#### [Assignment]
Gather each line of the records where "number" appears.

#### [Data provided]
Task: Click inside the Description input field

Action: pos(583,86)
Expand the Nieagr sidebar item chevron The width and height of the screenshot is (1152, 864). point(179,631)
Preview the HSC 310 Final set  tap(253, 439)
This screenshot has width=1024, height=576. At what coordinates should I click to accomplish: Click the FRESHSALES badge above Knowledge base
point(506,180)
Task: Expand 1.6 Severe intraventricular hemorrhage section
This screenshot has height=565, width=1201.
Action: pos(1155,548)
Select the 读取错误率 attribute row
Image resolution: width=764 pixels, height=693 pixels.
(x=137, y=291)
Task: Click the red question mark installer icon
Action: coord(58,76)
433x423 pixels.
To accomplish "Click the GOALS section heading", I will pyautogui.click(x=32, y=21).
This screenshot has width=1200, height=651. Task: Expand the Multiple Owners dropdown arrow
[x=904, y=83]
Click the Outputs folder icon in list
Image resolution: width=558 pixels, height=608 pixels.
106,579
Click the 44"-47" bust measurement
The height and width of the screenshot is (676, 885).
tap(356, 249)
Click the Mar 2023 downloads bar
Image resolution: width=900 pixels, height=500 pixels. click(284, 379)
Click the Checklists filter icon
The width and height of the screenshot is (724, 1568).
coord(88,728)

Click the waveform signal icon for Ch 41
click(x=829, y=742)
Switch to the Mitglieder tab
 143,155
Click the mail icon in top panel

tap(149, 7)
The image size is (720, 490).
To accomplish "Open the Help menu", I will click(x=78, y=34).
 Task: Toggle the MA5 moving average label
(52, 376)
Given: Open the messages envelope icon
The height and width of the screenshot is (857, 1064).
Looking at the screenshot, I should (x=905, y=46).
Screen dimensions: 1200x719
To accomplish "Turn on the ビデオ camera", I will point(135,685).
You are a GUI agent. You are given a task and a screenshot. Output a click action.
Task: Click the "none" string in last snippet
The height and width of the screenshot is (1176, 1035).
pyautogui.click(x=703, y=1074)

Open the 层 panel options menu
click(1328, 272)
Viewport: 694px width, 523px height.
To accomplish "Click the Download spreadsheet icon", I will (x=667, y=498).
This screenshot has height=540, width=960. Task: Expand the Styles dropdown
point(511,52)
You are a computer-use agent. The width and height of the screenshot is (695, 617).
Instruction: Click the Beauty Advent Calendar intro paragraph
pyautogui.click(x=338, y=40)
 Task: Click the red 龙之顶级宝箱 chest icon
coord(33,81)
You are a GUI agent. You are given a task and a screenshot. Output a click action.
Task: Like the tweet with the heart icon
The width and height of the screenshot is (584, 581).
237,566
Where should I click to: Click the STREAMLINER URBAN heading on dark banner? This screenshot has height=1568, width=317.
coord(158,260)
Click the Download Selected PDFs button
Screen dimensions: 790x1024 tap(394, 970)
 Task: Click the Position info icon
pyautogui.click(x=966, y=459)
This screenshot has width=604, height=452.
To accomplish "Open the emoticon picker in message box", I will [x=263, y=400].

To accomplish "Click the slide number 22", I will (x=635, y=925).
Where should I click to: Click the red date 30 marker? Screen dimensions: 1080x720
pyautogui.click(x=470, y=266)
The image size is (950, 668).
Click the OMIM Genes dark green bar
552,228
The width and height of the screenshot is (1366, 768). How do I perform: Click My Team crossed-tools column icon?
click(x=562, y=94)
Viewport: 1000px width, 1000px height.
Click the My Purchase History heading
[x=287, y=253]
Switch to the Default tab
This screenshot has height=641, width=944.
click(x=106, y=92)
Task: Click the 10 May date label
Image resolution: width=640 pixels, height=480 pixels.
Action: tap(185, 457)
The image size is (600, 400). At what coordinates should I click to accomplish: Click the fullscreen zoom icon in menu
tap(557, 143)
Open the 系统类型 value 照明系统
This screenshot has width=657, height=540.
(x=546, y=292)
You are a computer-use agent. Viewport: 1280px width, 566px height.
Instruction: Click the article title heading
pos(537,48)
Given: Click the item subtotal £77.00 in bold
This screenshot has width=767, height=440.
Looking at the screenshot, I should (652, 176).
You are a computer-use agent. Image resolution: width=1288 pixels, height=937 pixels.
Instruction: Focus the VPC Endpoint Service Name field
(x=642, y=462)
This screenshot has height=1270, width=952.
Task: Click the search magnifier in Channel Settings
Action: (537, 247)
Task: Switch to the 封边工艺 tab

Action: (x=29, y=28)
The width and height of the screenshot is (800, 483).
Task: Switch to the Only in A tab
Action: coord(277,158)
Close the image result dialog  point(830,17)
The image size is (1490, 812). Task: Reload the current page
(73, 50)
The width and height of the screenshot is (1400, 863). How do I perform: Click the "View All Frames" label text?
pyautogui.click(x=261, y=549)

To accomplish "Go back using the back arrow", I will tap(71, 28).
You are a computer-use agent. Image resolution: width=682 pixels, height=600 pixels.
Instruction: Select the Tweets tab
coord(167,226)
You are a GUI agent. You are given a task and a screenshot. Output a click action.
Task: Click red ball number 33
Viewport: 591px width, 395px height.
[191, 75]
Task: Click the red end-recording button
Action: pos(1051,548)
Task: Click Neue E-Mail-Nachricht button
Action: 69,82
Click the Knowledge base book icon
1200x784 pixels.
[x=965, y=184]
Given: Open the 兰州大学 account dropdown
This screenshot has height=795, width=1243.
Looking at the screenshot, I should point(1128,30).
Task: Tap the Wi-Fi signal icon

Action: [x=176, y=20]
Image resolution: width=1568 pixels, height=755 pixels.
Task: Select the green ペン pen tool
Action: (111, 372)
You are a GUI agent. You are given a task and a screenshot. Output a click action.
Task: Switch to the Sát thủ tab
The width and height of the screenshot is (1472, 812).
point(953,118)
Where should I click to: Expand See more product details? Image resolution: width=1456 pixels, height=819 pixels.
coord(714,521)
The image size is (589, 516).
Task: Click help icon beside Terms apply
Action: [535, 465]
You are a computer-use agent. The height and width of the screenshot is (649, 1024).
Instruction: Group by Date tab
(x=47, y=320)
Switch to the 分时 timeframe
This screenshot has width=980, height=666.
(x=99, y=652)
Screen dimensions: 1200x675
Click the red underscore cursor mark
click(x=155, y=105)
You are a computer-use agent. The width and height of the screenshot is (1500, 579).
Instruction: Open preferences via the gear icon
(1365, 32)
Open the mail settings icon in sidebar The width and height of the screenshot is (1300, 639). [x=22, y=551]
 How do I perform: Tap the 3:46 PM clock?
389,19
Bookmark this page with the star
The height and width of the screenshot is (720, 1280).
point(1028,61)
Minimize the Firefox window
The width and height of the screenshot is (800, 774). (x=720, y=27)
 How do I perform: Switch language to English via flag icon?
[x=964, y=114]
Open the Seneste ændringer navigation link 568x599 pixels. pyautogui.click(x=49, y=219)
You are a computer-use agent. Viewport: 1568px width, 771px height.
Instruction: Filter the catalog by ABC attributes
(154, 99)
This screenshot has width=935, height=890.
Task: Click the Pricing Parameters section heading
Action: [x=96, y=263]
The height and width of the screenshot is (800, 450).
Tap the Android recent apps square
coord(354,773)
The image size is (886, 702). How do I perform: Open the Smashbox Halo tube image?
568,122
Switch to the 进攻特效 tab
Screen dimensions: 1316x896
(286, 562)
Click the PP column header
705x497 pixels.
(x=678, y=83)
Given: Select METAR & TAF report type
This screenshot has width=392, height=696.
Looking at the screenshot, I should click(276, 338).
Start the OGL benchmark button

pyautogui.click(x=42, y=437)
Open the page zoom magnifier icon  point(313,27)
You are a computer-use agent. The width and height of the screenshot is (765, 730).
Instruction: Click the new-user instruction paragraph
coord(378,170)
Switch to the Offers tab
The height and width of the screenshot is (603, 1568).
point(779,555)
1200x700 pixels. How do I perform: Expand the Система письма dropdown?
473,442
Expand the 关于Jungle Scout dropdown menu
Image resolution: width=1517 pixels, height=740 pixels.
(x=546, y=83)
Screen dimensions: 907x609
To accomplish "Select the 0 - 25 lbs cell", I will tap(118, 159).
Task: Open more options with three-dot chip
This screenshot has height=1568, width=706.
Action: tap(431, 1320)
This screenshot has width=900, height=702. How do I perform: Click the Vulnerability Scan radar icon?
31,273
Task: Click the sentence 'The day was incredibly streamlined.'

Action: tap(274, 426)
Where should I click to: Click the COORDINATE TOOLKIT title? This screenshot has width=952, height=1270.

#### [Output of the task]
To accomplish "Click the slide number 22", I will (x=635, y=925).
Task: Click red ball number 33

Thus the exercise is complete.